GIVEN INSTRUCTION. Render every item below as a Markdown table with the columns Row and Line, putting a running row number in the first and the line itself in the second, and skip blank lines.
┌──
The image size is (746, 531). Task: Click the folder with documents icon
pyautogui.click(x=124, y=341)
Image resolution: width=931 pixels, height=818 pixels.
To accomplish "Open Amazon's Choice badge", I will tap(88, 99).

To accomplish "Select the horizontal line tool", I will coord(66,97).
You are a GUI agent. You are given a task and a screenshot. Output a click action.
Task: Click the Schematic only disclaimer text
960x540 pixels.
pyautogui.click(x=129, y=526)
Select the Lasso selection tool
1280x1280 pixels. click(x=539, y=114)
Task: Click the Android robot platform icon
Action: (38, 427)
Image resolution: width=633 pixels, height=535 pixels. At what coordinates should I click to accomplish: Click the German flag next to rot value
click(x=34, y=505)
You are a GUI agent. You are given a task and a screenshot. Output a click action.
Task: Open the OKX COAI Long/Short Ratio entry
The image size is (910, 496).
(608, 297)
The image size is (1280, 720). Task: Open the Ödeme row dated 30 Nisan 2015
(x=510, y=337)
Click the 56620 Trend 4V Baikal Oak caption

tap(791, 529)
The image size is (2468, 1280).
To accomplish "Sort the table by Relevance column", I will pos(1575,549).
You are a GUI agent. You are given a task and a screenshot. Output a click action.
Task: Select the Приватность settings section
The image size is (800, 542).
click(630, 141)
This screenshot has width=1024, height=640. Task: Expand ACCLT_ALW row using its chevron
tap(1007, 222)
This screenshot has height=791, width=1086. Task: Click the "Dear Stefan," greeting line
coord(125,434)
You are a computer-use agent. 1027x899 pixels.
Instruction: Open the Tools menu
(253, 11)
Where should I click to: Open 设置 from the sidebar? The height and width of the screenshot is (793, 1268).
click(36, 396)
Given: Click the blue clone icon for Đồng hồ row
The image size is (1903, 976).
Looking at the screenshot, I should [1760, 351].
└──
FULL SOLUTION.
| Row | Line |
|---|---|
| 1 | The image size is (746, 531). Task: Click the folder with documents icon |
| 2 | pyautogui.click(x=124, y=341) |
| 3 | Image resolution: width=931 pixels, height=818 pixels. |
| 4 | To accomplish "Open Amazon's Choice badge", I will tap(88, 99). |
| 5 | To accomplish "Select the horizontal line tool", I will coord(66,97). |
| 6 | You are a GUI agent. You are given a task and a screenshot. Output a click action. |
| 7 | Task: Click the Schematic only disclaimer text |
| 8 | 960x540 pixels. |
| 9 | pyautogui.click(x=129, y=526) |
| 10 | Select the Lasso selection tool |
| 11 | 1280x1280 pixels. click(x=539, y=114) |
| 12 | Task: Click the Android robot platform icon |
| 13 | Action: (38, 427) |
| 14 | Image resolution: width=633 pixels, height=535 pixels. At what coordinates should I click to accomplish: Click the German flag next to rot value |
| 15 | click(x=34, y=505) |
| 16 | You are a GUI agent. You are given a task and a screenshot. Output a click action. |
| 17 | Task: Open the OKX COAI Long/Short Ratio entry |
| 18 | The image size is (910, 496). |
| 19 | (608, 297) |
| 20 | The image size is (1280, 720). Task: Open the Ödeme row dated 30 Nisan 2015 |
| 21 | (x=510, y=337) |
| 22 | Click the 56620 Trend 4V Baikal Oak caption |
| 23 | tap(791, 529) |
| 24 | The image size is (2468, 1280). |
| 25 | To accomplish "Sort the table by Relevance column", I will pos(1575,549). |
| 26 | You are a GUI agent. You are given a task and a screenshot. Output a click action. |
| 27 | Task: Select the Приватность settings section |
| 28 | The image size is (800, 542). |
| 29 | click(630, 141) |
| 30 | This screenshot has width=1024, height=640. Task: Expand ACCLT_ALW row using its chevron |
| 31 | tap(1007, 222) |
| 32 | This screenshot has height=791, width=1086. Task: Click the "Dear Stefan," greeting line |
| 33 | coord(125,434) |
| 34 | You are a computer-use agent. 1027x899 pixels. |
| 35 | Instruction: Open the Tools menu |
| 36 | (253, 11) |
| 37 | Where should I click to: Open 设置 from the sidebar? The height and width of the screenshot is (793, 1268). |
| 38 | click(36, 396) |
| 39 | Given: Click the blue clone icon for Đồng hồ row |
| 40 | The image size is (1903, 976). |
| 41 | Looking at the screenshot, I should [1760, 351]. |